Program Bahana Bersahaja ini dijadwalkan digelar setiap bulan, kecuali pada Maret yang bertepatan dengan Ramadan. Pemkab Madiun berharap, perubahan nama dan penyempurnaan konsep ini mampu meningkatkan kesejahteraan masyarakat sekaligus mengurangi kesenjangan sosial di daerah.
Bupati Madiun Hari Wuryanto mengatakan, Bahana Bersahaja dirancang sebagai wadah untuk memberdayakan masyarakat desa sekaligus membumikan visi dan misi pemerintah daerah yang selaras dengan arah kebijakan Presiden RI.
“Kita ingin memberdayakan masyarakat yang ada di Kabupaten Madiun. Di sini kami juga menyampaikan visi dan misi Pak Presiden secara langsung kepada masyarakat, sekaligus melihat implementasinya di lapangan,” ujar Hari Wuryanto saat sarasehan bersama warga.
Menurutnya, seluruh program yang direncanakan akan diupayakan berjalan tepat sasaran. Ia berharap, melalui kebersamaan, visi dan misi pemerintah daerah dapat segera terwujud demi kesejahteraan masyarakat.

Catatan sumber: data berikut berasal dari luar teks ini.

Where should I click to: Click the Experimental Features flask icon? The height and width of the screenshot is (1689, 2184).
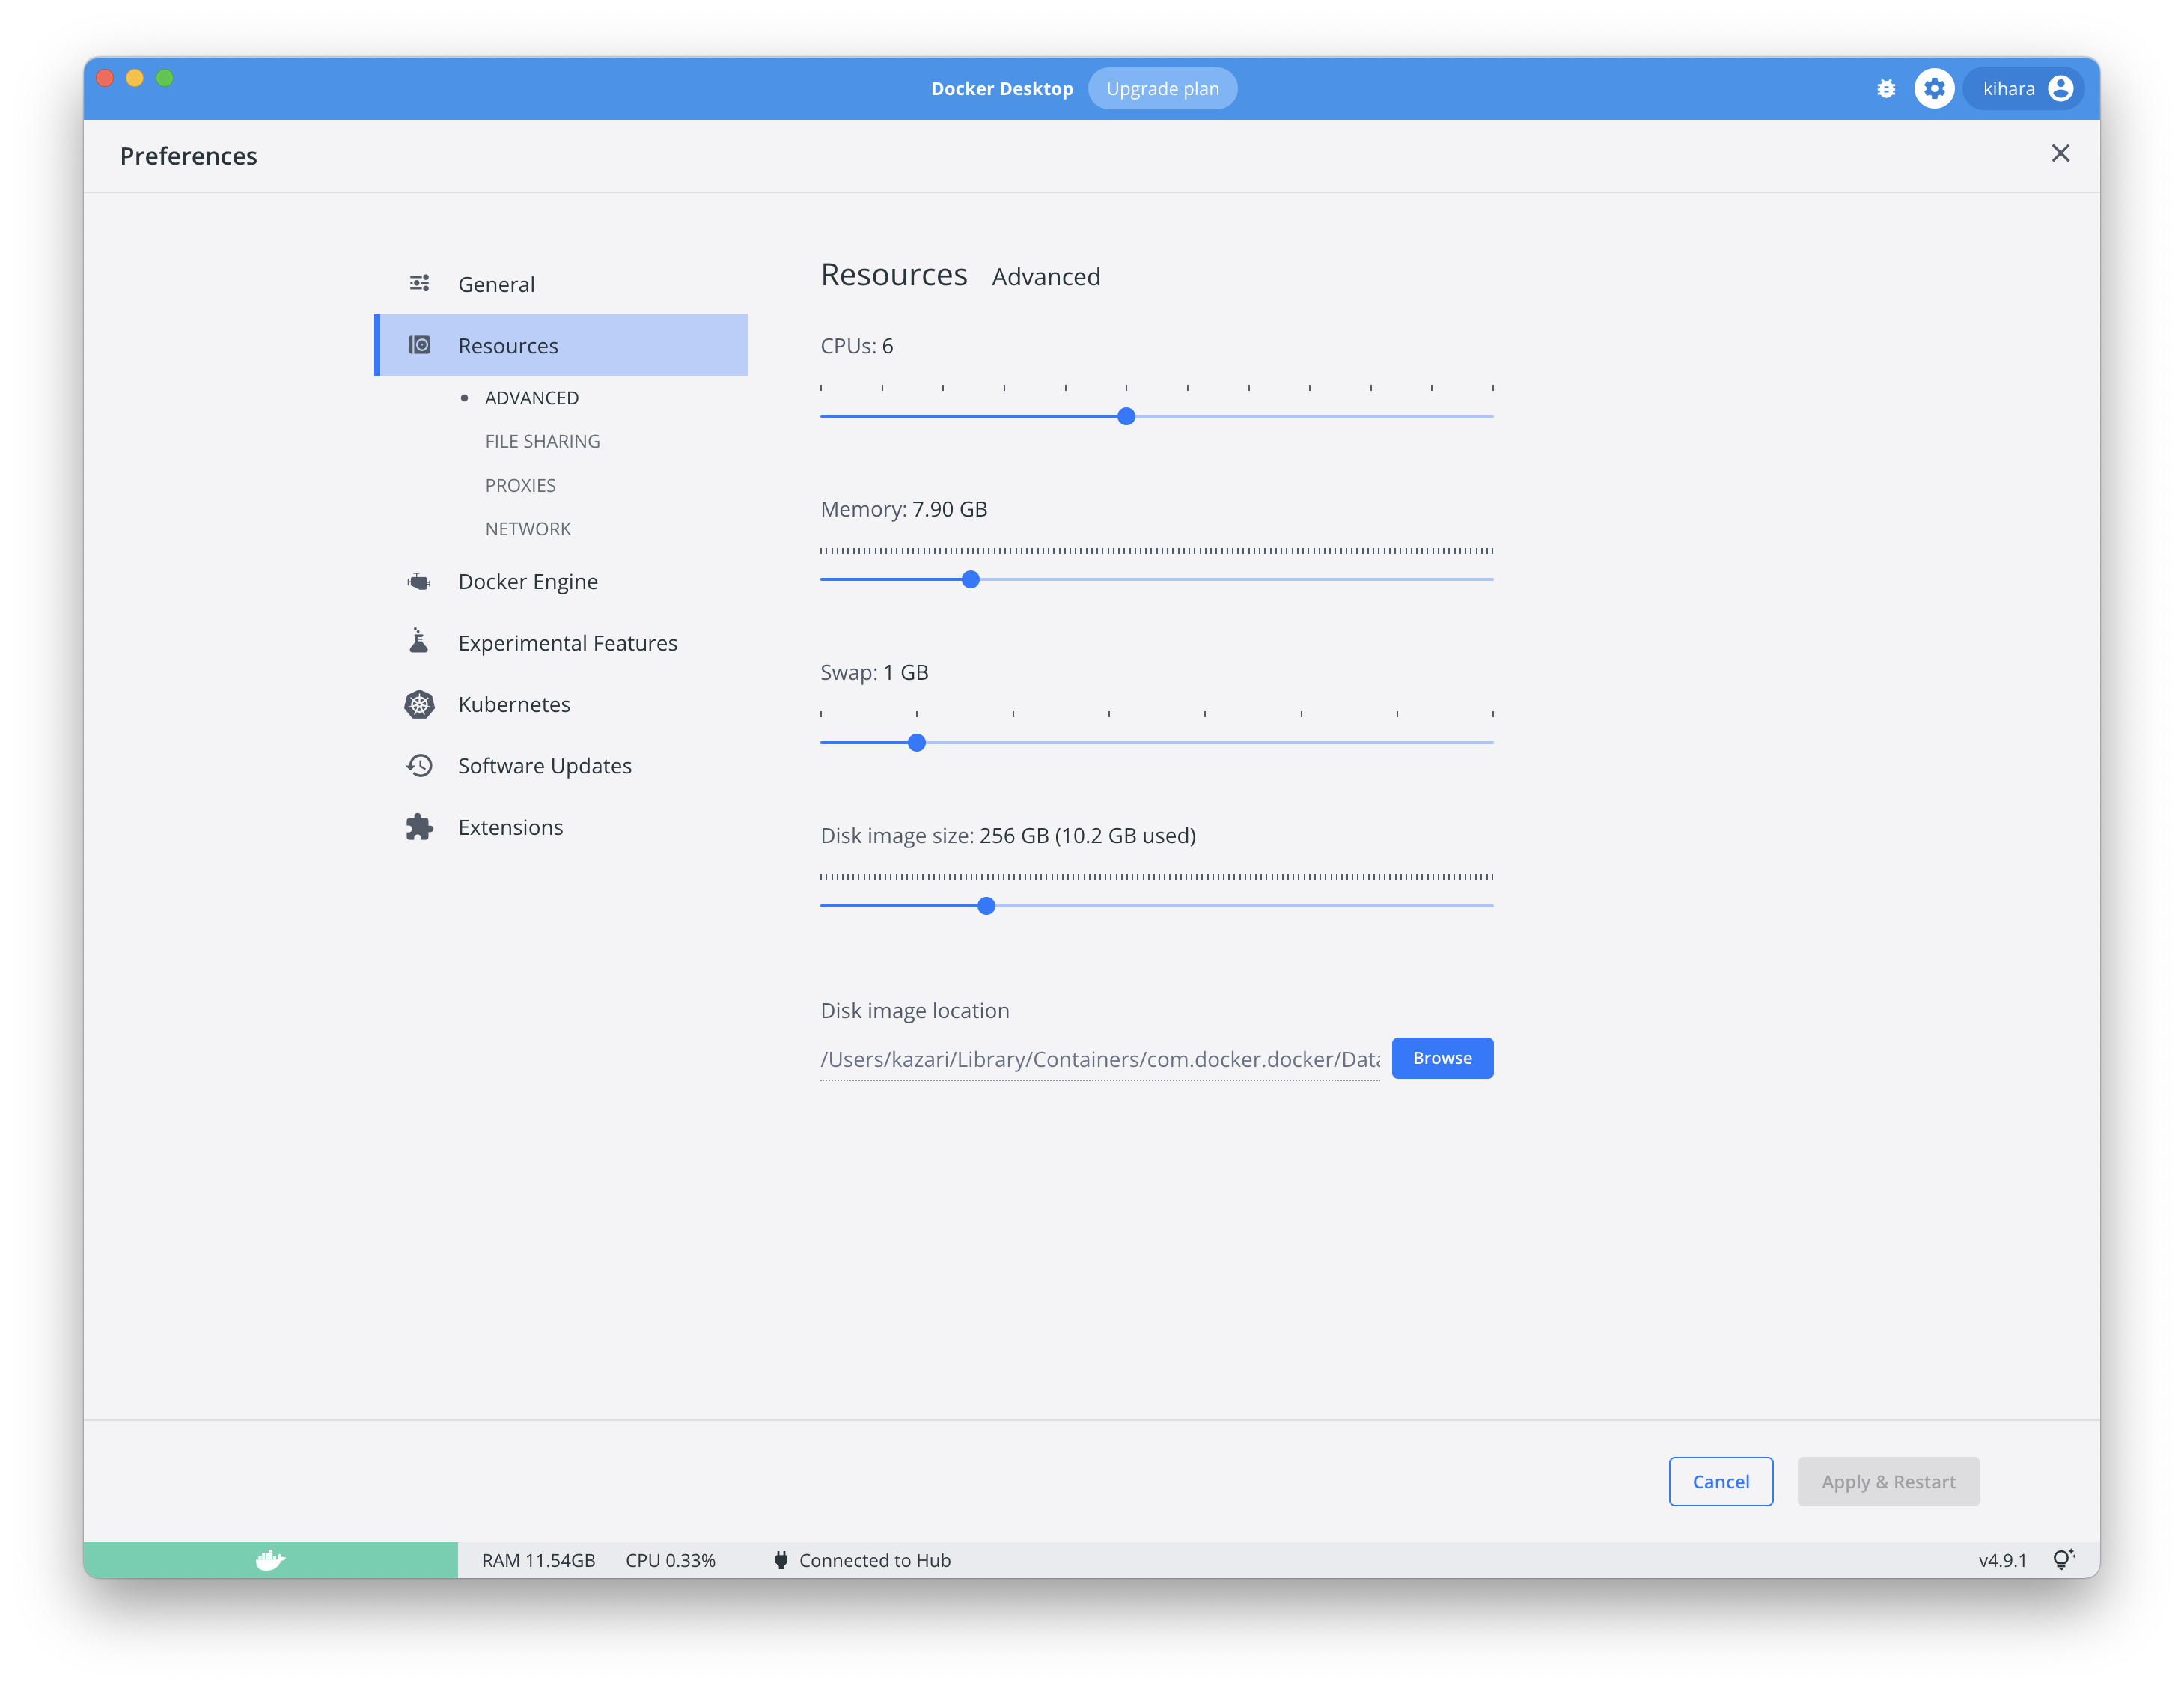419,642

“Mudah-mudahan dengan kebersamaan ini, insya Allah kita bisa mewujudkan masyarakat yang lebih sejahtera,” kata dia.
Hari Wur menjelaskan, nama Bahana Bersahaja mengandung makna kebersamaan dan keharmonisan. Pemerintah daerah ingin seluruh elemen masyarakat—mulai dari tokoh masyarakat, tokoh agama, pemuda, hingga aparatur desa—dapat guyub rukun membangun desa secara harmonis.
“Hubungan seluruh masyarakat harus tetap harmonis. Dengan kebersamaan itulah desa bisa dibangun bersama-sama,” ujarnya.
Pelaksanaan Bahana Bersahaja di Desa Karangrejo menjadi titik awal program tersebut pada 2026. Ke depan, kegiatan ini diharapkan menjadi agenda rutin Kabupaten Madiun untuk mensosialisasikan dan mengimplementasikan visi-misi pemerintah daerah hingga ke tingkat desa.
“Alhamdulillah, kegiatan ini sesuai dengan visi-misi kami. Mulai hari ini hingga besok akan ditindaklanjuti, sekaligus menyerap aspirasi masyarakat,” tutur Hari Wur.
Dalam rangkaian kegiatan, Pemkab Madiun menghadirkan berbagai layanan terpadu. Di antaranya kerja bakti lingkungan, pemugaran rumah tidak layak huni (RTLH), pemeriksaan kesehatan gratis, layanan perpanjangan SIM dari Polres Madiun, serta sejumlah program pelayanan publik lainnya.
Selain sarasehan, masyarakat juga dapat mengakses berbagai layanan, seperti pendaftaran akun INAPROC/LPSE, pemeriksaan kesehatan hewan, layanan PBID, pendampingan penerbitan NIB, layanan Calon Pekerja Migran Indonesia (CPMI), perbankan online, Kartu Pencari Kerja (AKI), administrasi kependudukan, SKCK, informasi Pengadilan Agama, perpustakaan keliling dan digital, hingga donor darah. (Adv/jum).